The loophole also meant that whenever marijuana was taken out of the suspect’s pocket, it was considered in “public” view.
State Sen. Daniel Squadron claimed that he has seen the effects of the racial bias that exists thanks to the pot law loophole.
He said there were only 12 marijuana arrests in his predominantly white neighborhood over three months, while a nearby predominantly Black neighborhood saw more than 430 arrests for marijuana possession during the same timeframe.
“This is a basic issue of fairness – you shouldn’t be able to predict who will be charged with a crime based on race and ethnicity,” Squadron told reporters outside City Hall in Manhattan on Wednesday. “Today, marijuana possession almost never means a criminal record for white New Yorkers, but could easily mean a criminal record for many Black and Latino New Yorkers, who are actually less likely to possess marijuana.”

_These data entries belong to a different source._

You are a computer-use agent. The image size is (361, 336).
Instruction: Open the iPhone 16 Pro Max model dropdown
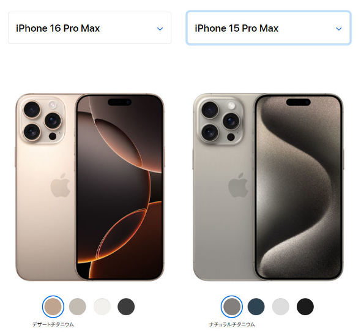(x=89, y=28)

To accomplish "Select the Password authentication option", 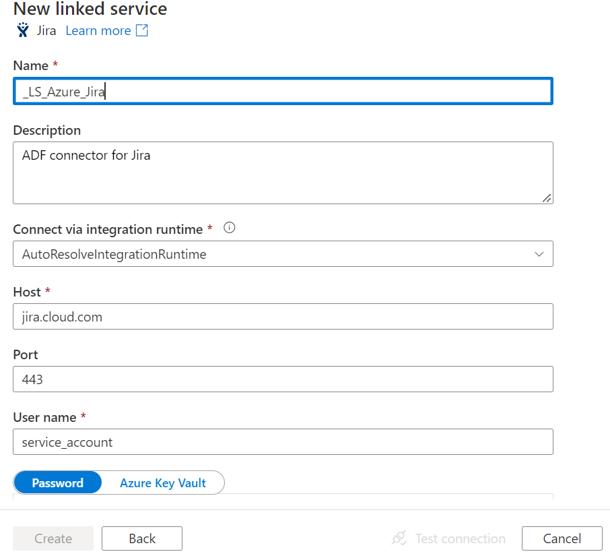I will coord(58,483).
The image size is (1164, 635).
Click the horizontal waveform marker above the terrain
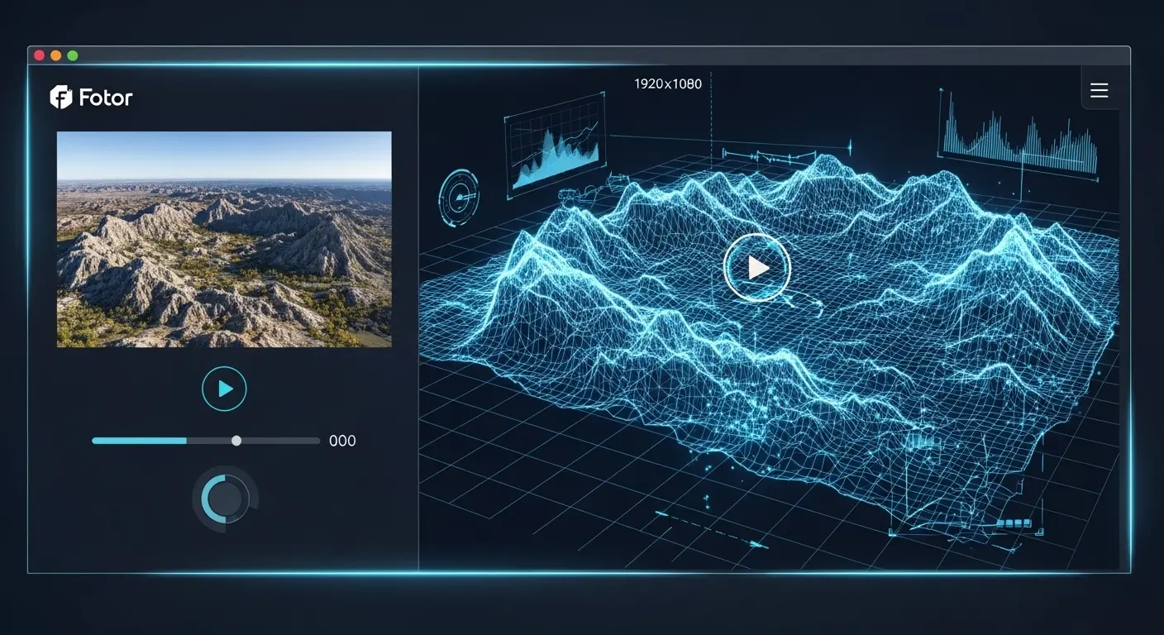point(769,155)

The new proposed bill, the Fairness and Equity Act, would close the loophole and make public possession only punishable by a noncriminal violation.
“There are still penalties,” said Assemblyman Karim Camara. “We are not legalizing it. We are just saying it should not be a misdemeanor.”
This would be one step closer to solving a long-standing problem in New York.
In May, New York City Mayor Bill de Blasio criticized authorities for what he considered “unproductive” arrests resulting from marijuana possession violations.
He said the arrests were taking police focus away from more serious crimes in the area.
At the time, Gabriel Sayegh of the Drug Policy Alliance also acknowledged apparent racial profiling in the arrests.
“We’ve talked to a lot of white marijuana consumers in the city who speak very openly about their marijuana use and that they use it publicly,” he said. “The difference here is that the police are not looking for white marijuana consumers.”
By closing the loophole in the state’s current marijuana laws, however, authorities hope to put an end to the racial profiling.
The bill will also allow some people who have already been arrested for marijuana possession to have their records cleared.
Additionally, the bill would also redefine what is considered to be a “sale” of marijuana.
While the current state laws consider any sharing of marijuana with another person as a sale, the bill would redefine this to only include when the drug is exchanged for money.
Squadron told the Huffington Post that he is hopeful that the state legislators will support the bill.
“When bills like this come to vote, it’s much harder for people to stand against fairness and equity than it is when it gets killed in a back room.”